Large P-Values Cannot be Explained by Power Analysis

As discussed in an earlier blog post, a predominance of “large” p-values (i.e., p-values that are close to .05) in a paper should lead us to take its conclusions with a grain of salt. Indeed, since large p-values are rare under H1, many of them means that the studies were underpowered to capture the phenomenon of interest, or that the phenomenon of interest simply isn’t there. This is the logic behind the “p-curve analysis” (Simonsohn, Nelson and Simmons 2014).

I recently heard a question that I think is worth discussing: Could the p-values in a paper be large because the researchers have conducted a careful power analysis?

The argument goes like this:

  1. Researchers don’t want to be wasteful with their resources, so they do their best to predict the effect size that their experiment will yield.
  2. Once they know this effect size, they perform a power analysis to determine how many observations they should collect.
  3. Because they run exactly the number of participants they need (not more, not less) to detect a significant effect, they will tend to find p-values that are close to .05.

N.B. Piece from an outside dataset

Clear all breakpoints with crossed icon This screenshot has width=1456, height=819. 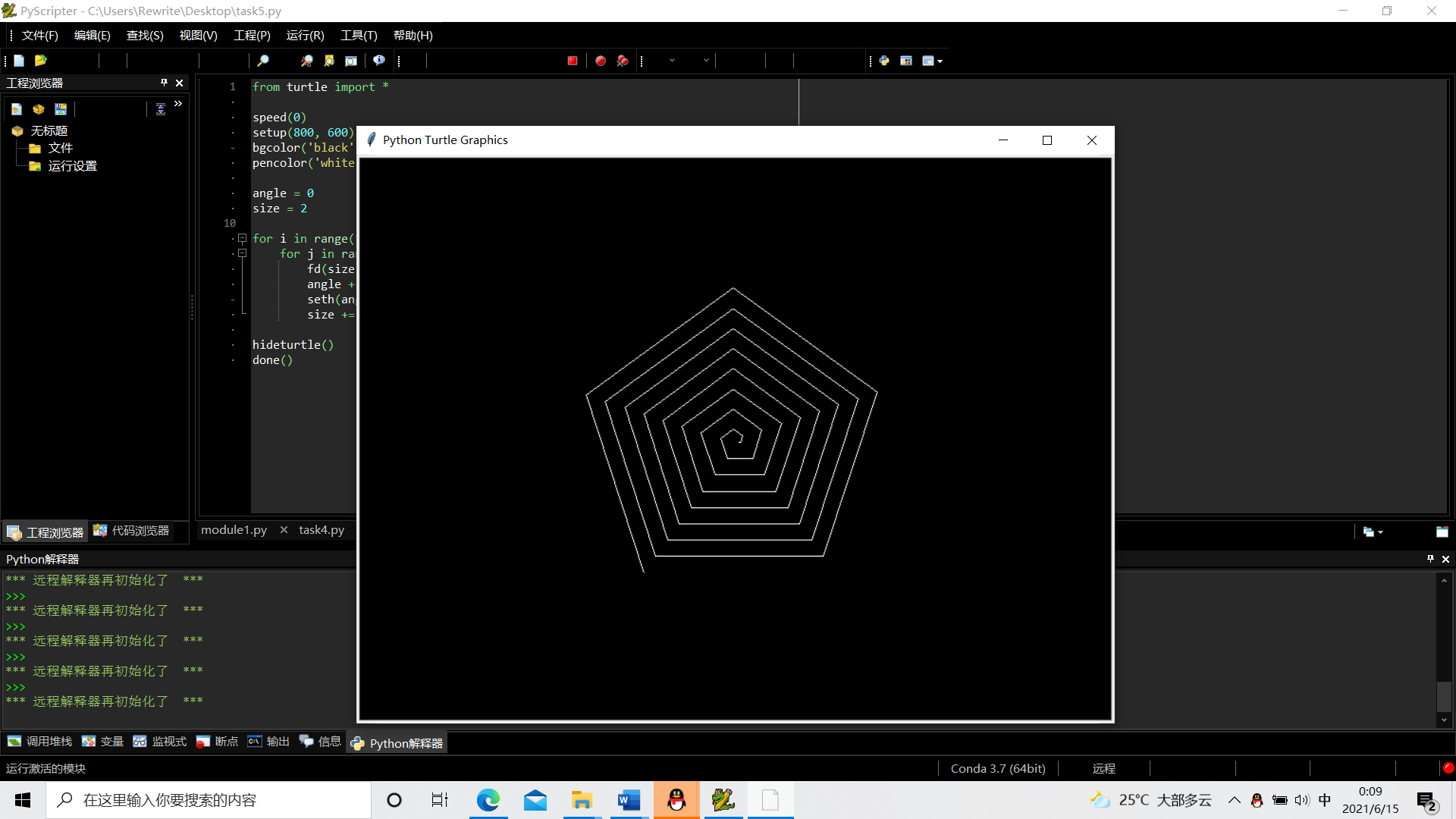point(623,61)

Another flavor of this argument is “small p-values means that researchers were wasteful, collected too many observations, and made their effect too significant”.

Is there any merit to this argument? Could large p-values be explained by thoughtful researchers collecting just enough participants to detect a carefully-estimated effect size? Let’s dive in!

Can Researchers Predict the Effect Size They’ll Find?

The most common approach to power analysis is to run a small-N study, observe the effect size in this study, and use it as an input for a power analysis.

The problem of this approach is that to get an effect size estimate that is sufficiently precise to be informative, you need to run many participants…


The graph below show the boxplots of observed Cohen’s d in simulated pilot studies. We can see that, to reliably distinguish “small”, “medium”, and “large” effects, you need sample sizes in excess of 400.

And with such sample sizes, most pilot studies would already give you significant results… which negates the point of running the pilot study!

So that’s already a threat to the argument: It is very unlikely that researchers can “bull’s-eye” their effect size prediction.

Will A Careful Power Analysis Lead to Larger P-Values?

But let’s set this concern aside, and assume that a researcher was able, through some combination of pilot studies, meta-analysis of existing studies, and lucky guesswork, to obtain a perfectly accurate estimate of the effect size that they want to study. For the sake of illustration, let’s assume that this effect size is d = 0.5.

Now, the researcher can use this perfectly-estimated effect size to run a power analysis: How many participants will they need to detect this effect X% of the time?

The graph below shows the relationship between target power and number of participants needed:


The level of power the researcher will chose depends on their tolerance for false-negative findings, but it is not unreasonable to assume that they will want to detect the effect at least half of the time.

Now, with a sample size giving them at least 50% power to detect their perfectly-predicted effect size, how often would the researcher obtain p-values close to .05?


The graph shows that, under all reasonable levels of power, “large” p-values will be rare: Even at 50% power (a very low target power, that I’ve never seen used in any power analysis), more than 50% of the significant p-values will be lower than .01.


Researchers cannot “aim” for p = .05, not even with a careful, perfectly accurate, power analysis.

In fact, the opposite is true: If their power analysis is accurate (i.e., gives them a good chance to detect their effect), they should get p-values that are much smaller, rather than close, to .05.

The most likely explanation for a set of multiple p-values hugging .05 is low statistical power, and/or p-hacking.